The Grimms defined "Little Red Riding Hood", shown here in an illustration by Arthur Rackham, as representative of a uniquely German tale although it existed in various versions and regions.[5]

Directly influenced by Brentano and von Arnim who edited and adapted the folksongs of Des Knaben Wunderhorn (The Boy's Magic Horn or cornucopia),[4] the brothers began the collection with the purpose of creating a scholarly treatise of traditional stories and of preserving the stories as they had been handed from generation to generation—a practice that was threatened by increased industrialization.[6] Maria Tatar, professor of German studies at Harvard University, explains that it is precisely in the handing from generation to generation, and the genesis in the oral tradition, that gives folk tales an important mutability. Versions of tales differ from region to region, "picking up bits and pieces of local culture and lore, drawing a turn of phrase from a song or another story, and fleshing out characters with features taken from the audience witnessing their performance."[7]

However, as Tatar explains, the Grimms appropriated as uniquely German stories such as "Little Red Riding Hood", which had existed in many versions and regions throughout Europe, because they believed that such stories were reflections of Germanic culture.[5] Furthermore, the brothers saw fragments of old religions and faiths reflected in the stories which they thought continued to exist and survive through the telling of stories.[8]

Methodology

When Jacob returned to Marburg from Paris in 1806, their friend Brentano sought the brothers' help in adding to his collection of folk tales, at which time the brothers began to gather tales in an organized fashion.[9] By 1810 they had produced a manuscript collection of several dozen tales, written after inviting storytellers to their home and transcribing what they heard. These tales were heavily modified in transcription and many had roots in previously written sources.[10] At Brentano's request, they printed and sent him copies of the 53 tales they collected for inclusion in his third volume of Des Knaben Wunderhorn.[11] Brentano either ignored or forgot about the tales, leaving the copies in a church in Alsace where they were found in 1920. Known as the Ölenberg manuscript, it is the earliest extant version of the Grimms' collection, and has become a valuable source to scholars studying the evolution of the Grimms' collection from the time of its inception. The manuscript was published in 1927 and again in 1975.[12]

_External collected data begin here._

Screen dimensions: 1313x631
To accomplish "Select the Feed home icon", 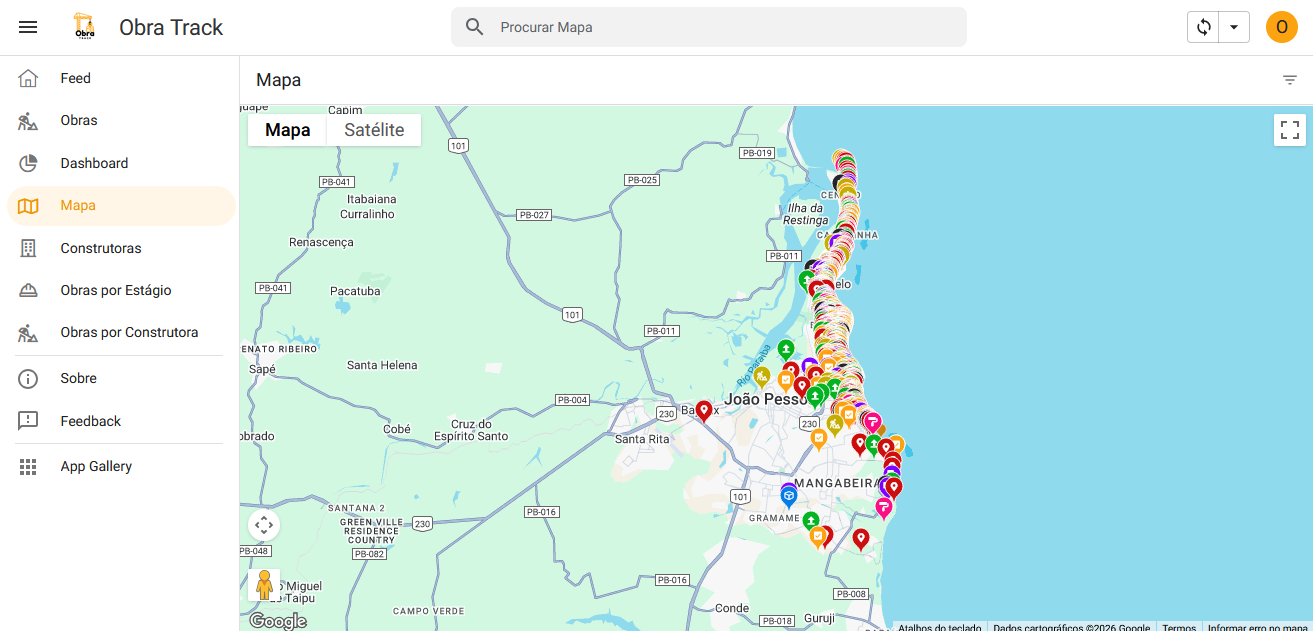I will coord(28,77).
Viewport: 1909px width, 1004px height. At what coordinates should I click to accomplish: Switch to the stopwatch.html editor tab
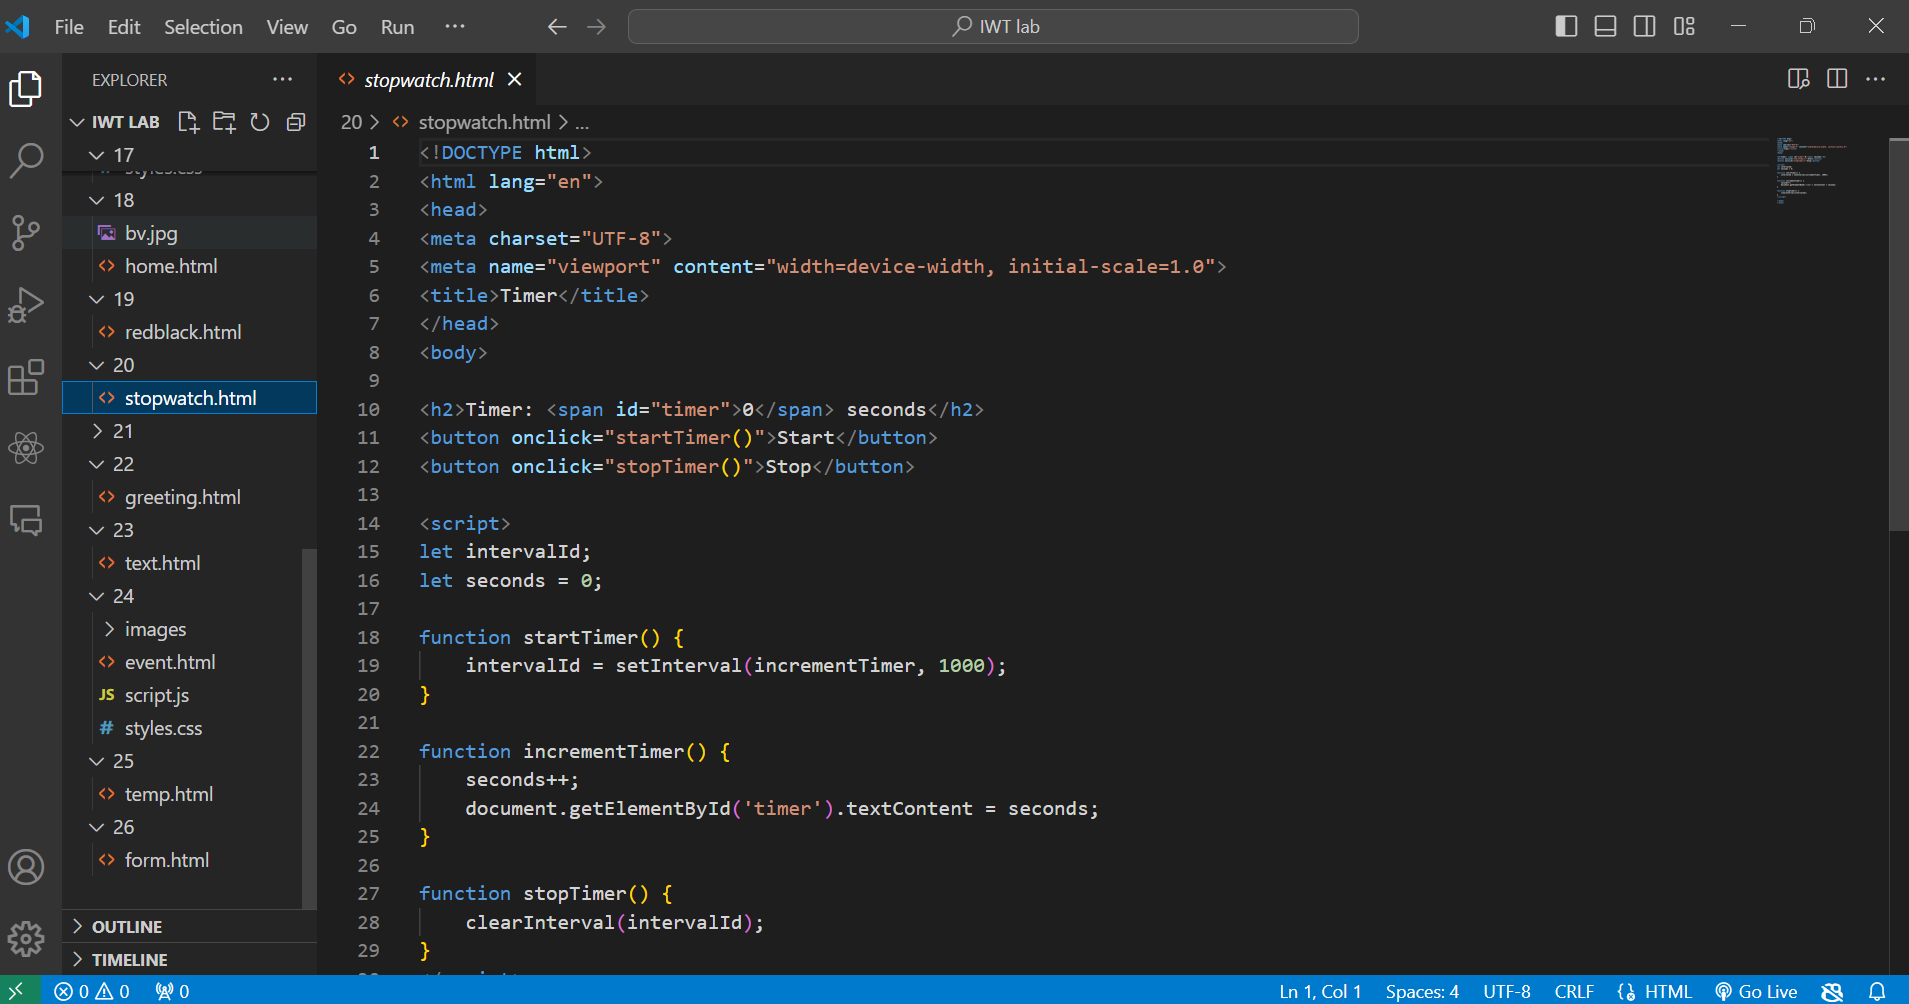(x=428, y=80)
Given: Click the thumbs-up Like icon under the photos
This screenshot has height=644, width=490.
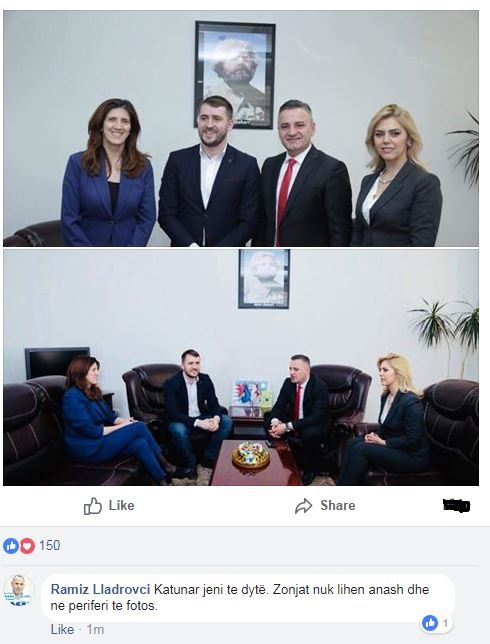Looking at the screenshot, I should tap(92, 506).
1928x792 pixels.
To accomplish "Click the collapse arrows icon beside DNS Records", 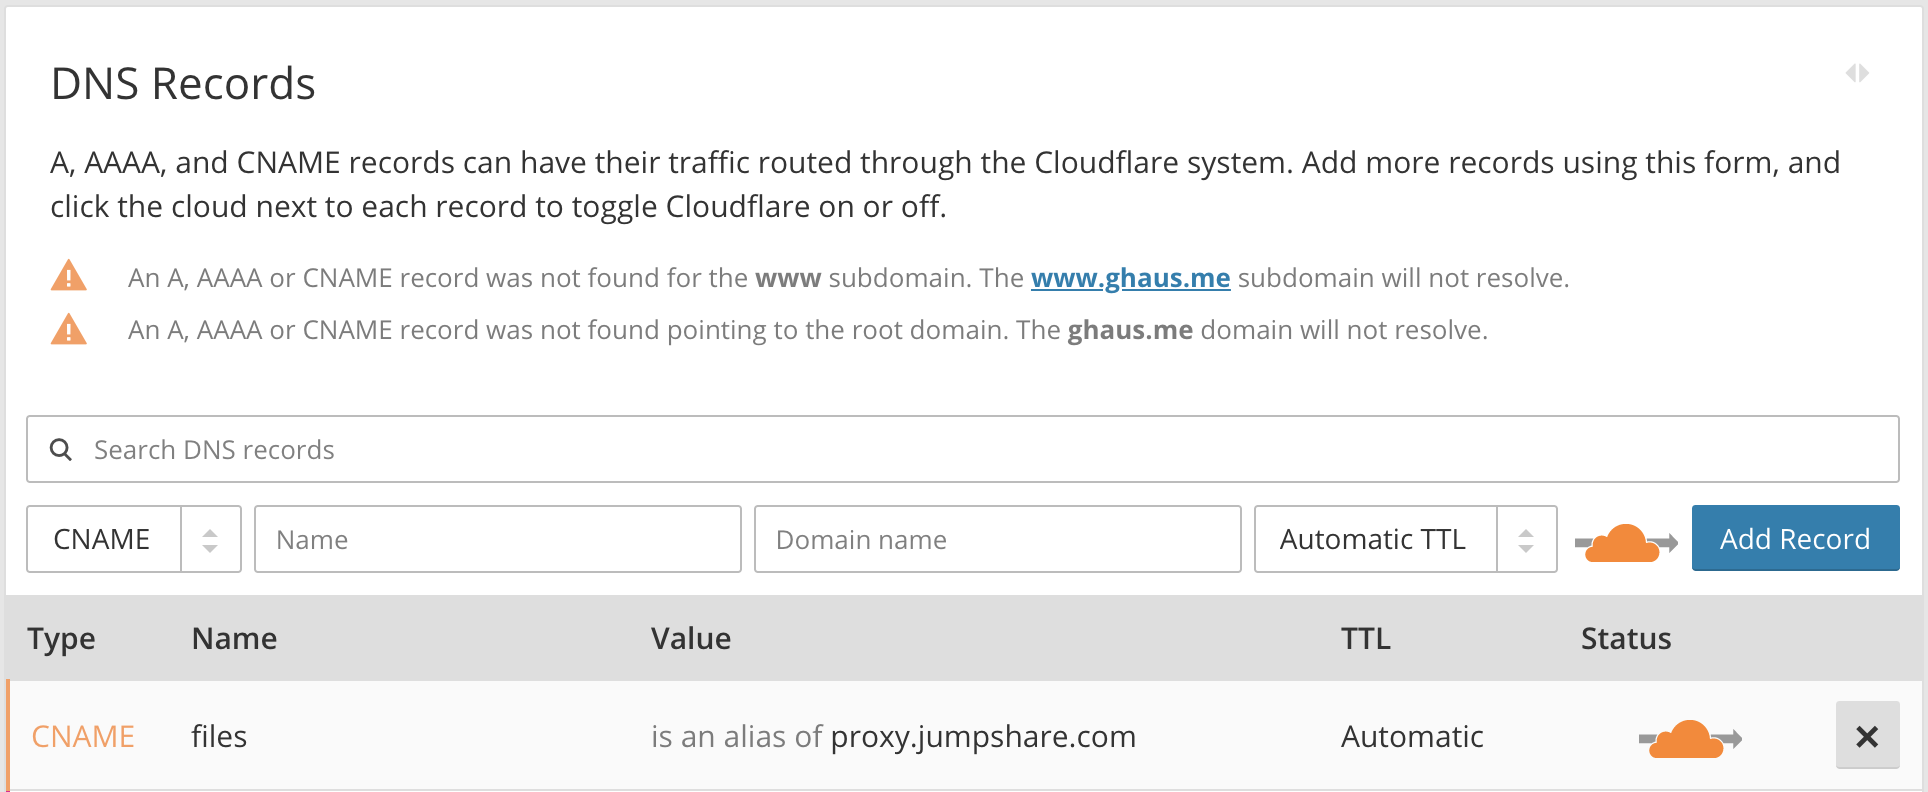I will click(x=1857, y=73).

Although the brothers gained a reputation for collecting tales from peasants, many tales came from middle-class or aristocratic acquaintances. Wilhelm's wife Dortchen Wild and her family, with their nursery maid, told the brothers some of the more well-known tales, such as “Hansel and Gretel” and “Sleeping Beauty”.[13] Wilhelm collected a number of tales after befriending August von Haxthausen, whom he visited in 1811 in Westphalia where he heard stories from von Haxthausen's circle of friends.[14] Several of the storytellers were of Huguenot ancestry, telling tales of French origin such as those told to the Grimms by Marie Hassenpflug, an educated woman of French Huguenot ancestry,[10] and it is probable that these informants were familiar with Perrault’s Histoires ou contes du temps passé (Stories from Past Times).[3] Other tales were collected from the wife of a middle-class tailor, Dorothea Viehmann, also of French descent. Despite her middle-class background, in the first English translation she was characterized as a peasant and given the name Gammer Gretel.[6]

Stories such as "Sleeping Beauty", shown here in a Walter Crane illustration, had been previously published and were rewritten by the Brothers Grimm.[3]

According to scholars such as Ruth Bottigheimer and Maria Tatar some of the tales probably originated in written form during the medieval period with writers such as Straparola and Boccaccio, but were modified in the 17th century, and again rewritten by the Grimms. Moreover, Tatar writes that the brothers' goal of preserving and shaping the tales as something uniquely German at a time of French occupation was a form of "intellectual resistance", and in so doing they established a methodology for collecting and preserving folklore that set the model to be followed later by writers throughout Europe during periods of occupation.[6]

Writing

From 1807 onward the brothers added to the collection. Jacob established the framework that was maintained through many iterations. By 1815 until his death, Wilhelm assumed sole responsibility for editing and rewriting the tales. Zipes explains that the process of editing included re-composing the tales in a stylistically similar manner, adding dialogue, removing pieces "that might detract from a rustic tone", improving the plots and incorporating psychological motifs.[14] Ronald Murphy writes in The Owl, the Raven, and the Dove that the brothers, and in particular Wilhelm, additionally added religious and spiritual motifs to the tales. He believes that Wilhelm "gleaned" bits of old Germanic faiths, Norse mythology, Roman and Greek mythology and from biblical stories that he reshaped.[8]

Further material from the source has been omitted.